A comprehensive training program will follow-up on the classroom learning offered to your employees. You can choose the best way to quantify what your employees truly learned in training. You may choose to create an assessment customized to your company, and the way it does things. On the other hand, you may choose to have your employees take one of the Certification Exams offered by Autodesk. The method isn’t the important part here; it’s the reinforcement you’ll be able to provide as a result of your employees taking an assessment.

Take the Autodesk Certification exams for example. When you take an Autodesk Certification exam, you’re provided with a report that summarizes what you got wrong on the exam. Now if you take this information and file it away in your desk, well you’re once again missing the boat. This information is gold, and provides you, the CAD Manager, with the information necessary to reinforce the training you provided to your employees.
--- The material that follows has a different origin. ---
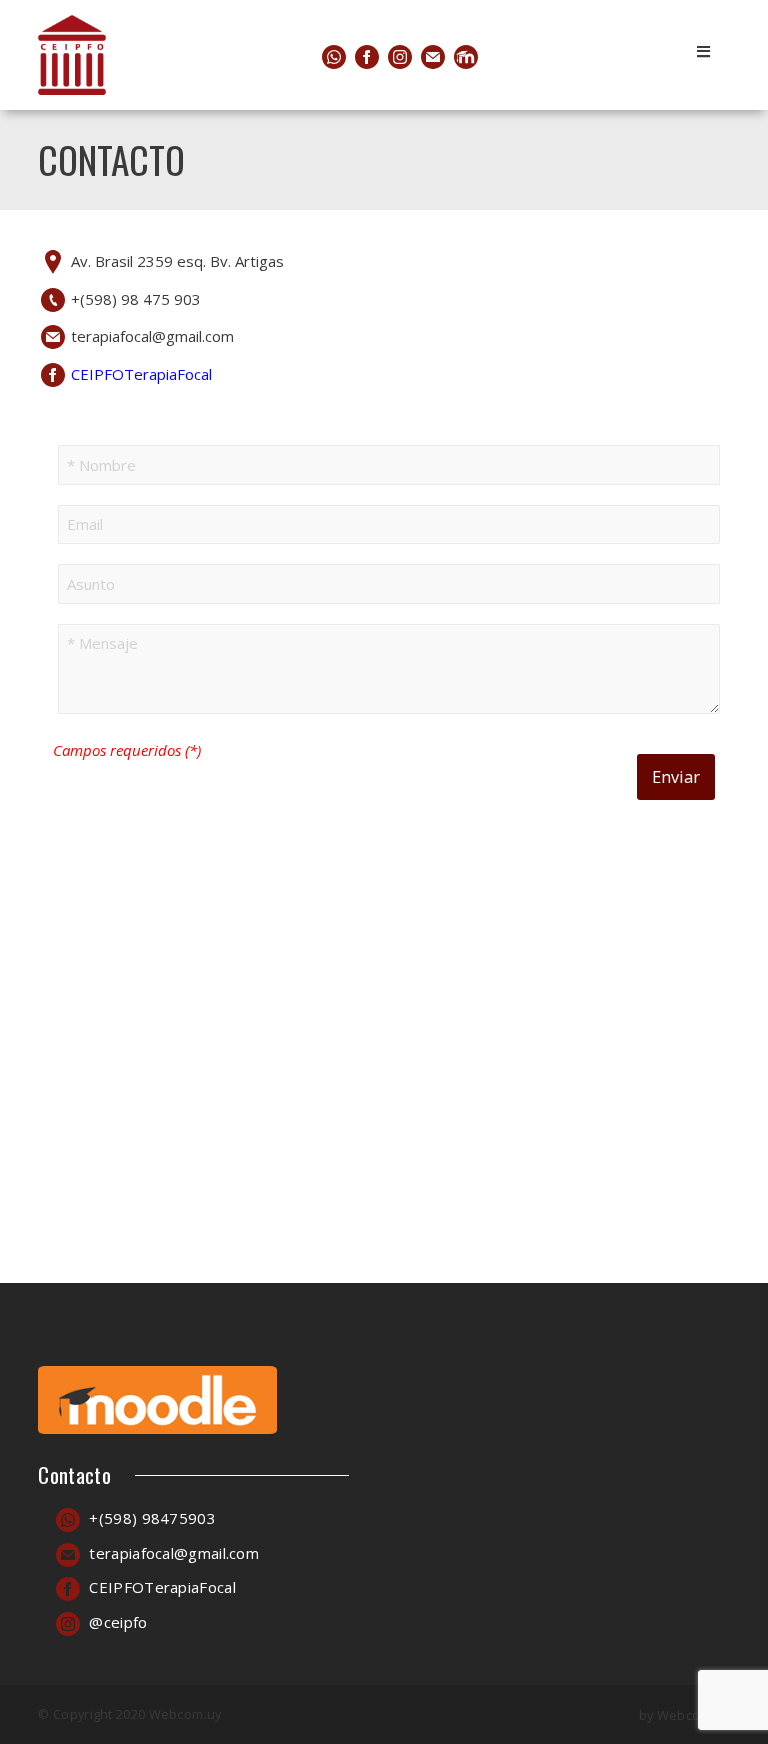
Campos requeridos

In a perfect world each of your employees would get a 100% on the certification exam. Reality says, that’s probably not a realistic expectation. For a CAD Manager, the true value of these assessments is having the opportunity to identify the deficiencies of your staff. Armed with this information you can then formulate a plan to address these deficiencies with your staff, and truly make your CAD staff a force to be reckoned with!
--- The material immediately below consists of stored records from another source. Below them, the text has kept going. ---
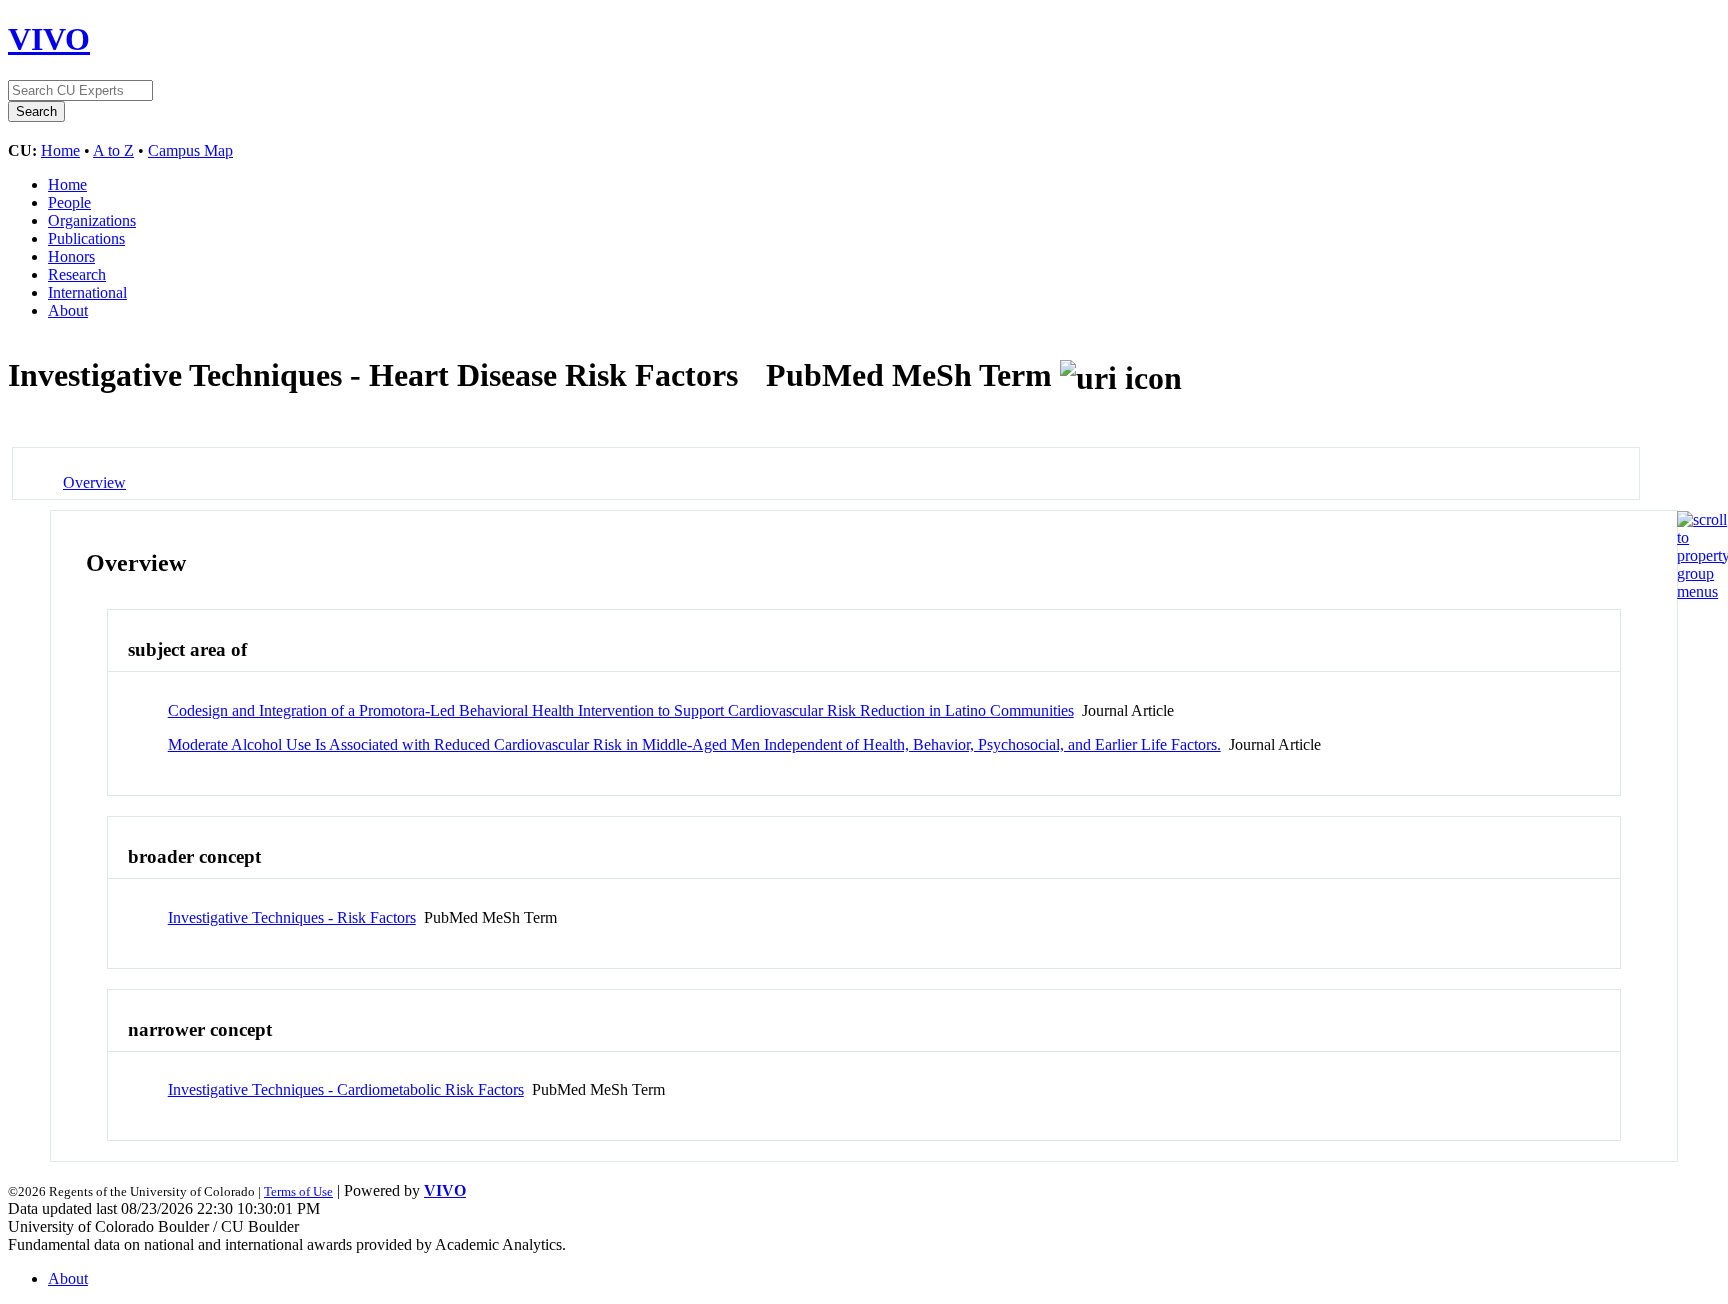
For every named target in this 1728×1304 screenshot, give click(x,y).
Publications (86, 238)
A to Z (113, 150)
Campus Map (190, 150)
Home (60, 150)
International (87, 292)
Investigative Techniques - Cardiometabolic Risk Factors (346, 1089)
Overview (94, 482)
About (68, 310)
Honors (71, 256)
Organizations (92, 220)
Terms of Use (298, 1191)
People (69, 202)
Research (77, 274)
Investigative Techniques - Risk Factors (292, 917)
You may choose to address the deficiencies identified in your assessments a couple different ways. Let’s say you have a large group of employees who scored poorly on plotting. A great way to help those users may be to offer a lunch-and-learn presentation on plotting. On the other hand, if you’ve got 1 or 2 employees who had trouble with a specific topic, an over-the-shoulder approach may better serve those employees. Perhaps it’s such a small topic that a lunch-and-learn session would be overkill. Use something like Jing or Camtasia to record short 5-minute videos demonstrating those topics.

After all the mind can absorb no more than the seat can endure.

However you choose to provide supplemental training to your staff, the key here is to tailor it to the topics your staff is having trouble with. While you may choose to send your staff to more classroom training to help address larger topics, the key to supplemental training is that it be broken up into digestible bits. After all the mind can absorb no more than the seat can endure.

If you take the e-learning approach to supplemental training, keep your video segments to 5-minutes. Anything longer than that and your great training video is likely destined to be covered up by your end-user composing or reading e-mail. Keep lunch-and-learn sessions to 1-hour. Such a timeframe should give you ample time to cover any topic suitable for supplemental training, and also give your end-users time to ask some questions. Chances are you’ll have a mix of employees; those who prefer the short 5-minute videos, and others who prefer the tactile experience of a lunch-and-learn session. Whatever the case, you must create a learning experience that engages your users, and plays into their style of learning.